Korean American game designer

Jeeyon Shim is a second generation Korean American indie role-playing game and live action role-playing game designer and writer. A former outdoor educator, her body of work is strongly influenced by themes of connection to the natural world. Her narrative games often require players to create keepsake artifacts.

== Career ==
Due to the COVID-19 pandemic, Shim was made redundant from her outdoor education job and pivoted to "full-time game design in 2020". She is the co-designer on Field Guide to Memory (2021) with Shing Yin Khor. Field Guide to Memory centers on the creation of a journal through guided writing prompts with occasional live action mechanics, such as going on a hike in real life to echo a fictional hike experienced by the characters in-game. The Verge highlighted that "the pair defined keepsake games as both a genre and a useful shorthand for their work". Academics Greg Loring-Albright and Wes Willison highlighted that while Shim and Khor coined the term "keepsake game" in 2021, the collaborators have slightly different definitions with Shim "more interested in thematic concerns [...]. If Khor delimits how a keepsake game's keepsake object comes to be, Shim explores what that object is meant to do or mean. [...] Khor approaches the material keepsake object and works backwards through its procedural creation to its co-authors: the game designer and the player. Shim starts with the process and its intended thematics and situates the keepsake object as a result of those processes".

In addition to working with Khor on Field Guide to Memory, Shim has collaborated on indie role-playing game projects with Jason Morningstar and Lucian Kahn. Shim is also the creator of other keepsake games such as The Shape of Shadows, The Last Will and Testament of Gideon Blythe, and The Snow Queen which were all funded via crowdfunding campaigns. The Snow Queen is a game for two players, loosely based on the Hans Christian Andersen fairy tale. It adapts the game mechanics of Chess.

Linda Codega, for Io9 in 2022, stated that they are an "ardent fan and admirer of the short games" Shim has published on Itch.io which are "hallmarked by ethereal storytelling, psychological immersion, and a unique, punky design aesthetic. While many of her games follow the suit of Field Guide to Memory, in which a keepsake is created, many others dive into the transformative, otherwordly, and horrific". In 2023, Codega included Shim on a list of "people to follow" in the "Year Ahead in Tabletop Roleplaying Games" – they described Shim as "an innovative and fresh voice in tabletop design" pursuing sustainable and independent game design with "nearly a dozen games [released] over the past three years".

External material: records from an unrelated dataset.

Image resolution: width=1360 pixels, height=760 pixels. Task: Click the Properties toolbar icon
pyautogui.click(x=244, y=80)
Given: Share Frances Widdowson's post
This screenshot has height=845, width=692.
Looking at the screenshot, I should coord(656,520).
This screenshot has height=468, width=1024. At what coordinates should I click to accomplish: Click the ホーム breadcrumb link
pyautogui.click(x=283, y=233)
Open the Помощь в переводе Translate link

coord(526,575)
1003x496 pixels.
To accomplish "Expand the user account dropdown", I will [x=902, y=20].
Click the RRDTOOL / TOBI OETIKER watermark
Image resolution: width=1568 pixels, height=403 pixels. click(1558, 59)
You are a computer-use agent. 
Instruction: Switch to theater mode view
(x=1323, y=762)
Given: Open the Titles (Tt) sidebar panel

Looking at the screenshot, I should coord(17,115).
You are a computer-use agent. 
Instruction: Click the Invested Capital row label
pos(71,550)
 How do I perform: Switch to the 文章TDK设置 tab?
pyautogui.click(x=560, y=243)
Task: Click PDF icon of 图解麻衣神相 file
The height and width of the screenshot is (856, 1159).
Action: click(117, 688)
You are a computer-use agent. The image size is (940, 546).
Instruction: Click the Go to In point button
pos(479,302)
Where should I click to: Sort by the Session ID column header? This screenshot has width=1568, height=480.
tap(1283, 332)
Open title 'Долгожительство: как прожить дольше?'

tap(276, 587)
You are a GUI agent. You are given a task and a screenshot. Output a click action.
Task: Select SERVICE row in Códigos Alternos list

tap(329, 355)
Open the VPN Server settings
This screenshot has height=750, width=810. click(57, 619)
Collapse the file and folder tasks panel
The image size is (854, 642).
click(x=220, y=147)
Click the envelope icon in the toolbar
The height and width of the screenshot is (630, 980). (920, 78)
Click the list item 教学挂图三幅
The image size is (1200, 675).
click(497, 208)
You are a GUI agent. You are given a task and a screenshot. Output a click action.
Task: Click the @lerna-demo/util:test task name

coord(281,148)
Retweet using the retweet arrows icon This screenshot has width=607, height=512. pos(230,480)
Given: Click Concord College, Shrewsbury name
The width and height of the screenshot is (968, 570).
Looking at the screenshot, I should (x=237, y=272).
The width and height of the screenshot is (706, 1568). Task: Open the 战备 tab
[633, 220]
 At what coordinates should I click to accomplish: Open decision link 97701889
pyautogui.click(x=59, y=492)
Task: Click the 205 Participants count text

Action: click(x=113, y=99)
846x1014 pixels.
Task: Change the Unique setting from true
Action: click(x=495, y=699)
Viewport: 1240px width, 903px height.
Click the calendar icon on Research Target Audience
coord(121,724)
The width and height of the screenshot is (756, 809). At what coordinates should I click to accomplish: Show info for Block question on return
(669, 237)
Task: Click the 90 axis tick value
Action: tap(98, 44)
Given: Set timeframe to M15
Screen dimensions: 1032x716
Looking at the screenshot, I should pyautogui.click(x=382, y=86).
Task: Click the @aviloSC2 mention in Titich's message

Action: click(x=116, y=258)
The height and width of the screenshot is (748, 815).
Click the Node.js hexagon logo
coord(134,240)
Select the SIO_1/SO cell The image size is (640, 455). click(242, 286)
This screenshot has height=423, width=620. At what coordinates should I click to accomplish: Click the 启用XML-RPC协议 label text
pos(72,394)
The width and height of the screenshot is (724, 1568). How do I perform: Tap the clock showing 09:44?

== Awards and nominations ==
Field Guide to Memory won the 2021 IndieCade Award in the best live game category. Shim was awarded the inaugural Diana Jones Emerging Designer Award in 2021. In 2022, Shim was nominated for "Designer of the Year" in the inaugural Tabletop Awards by Dicebreaker at PAX Unplugged.

== Personal life ==

Shim was born in the United States and currently lives in Northern California, where she's spent the majority of her life.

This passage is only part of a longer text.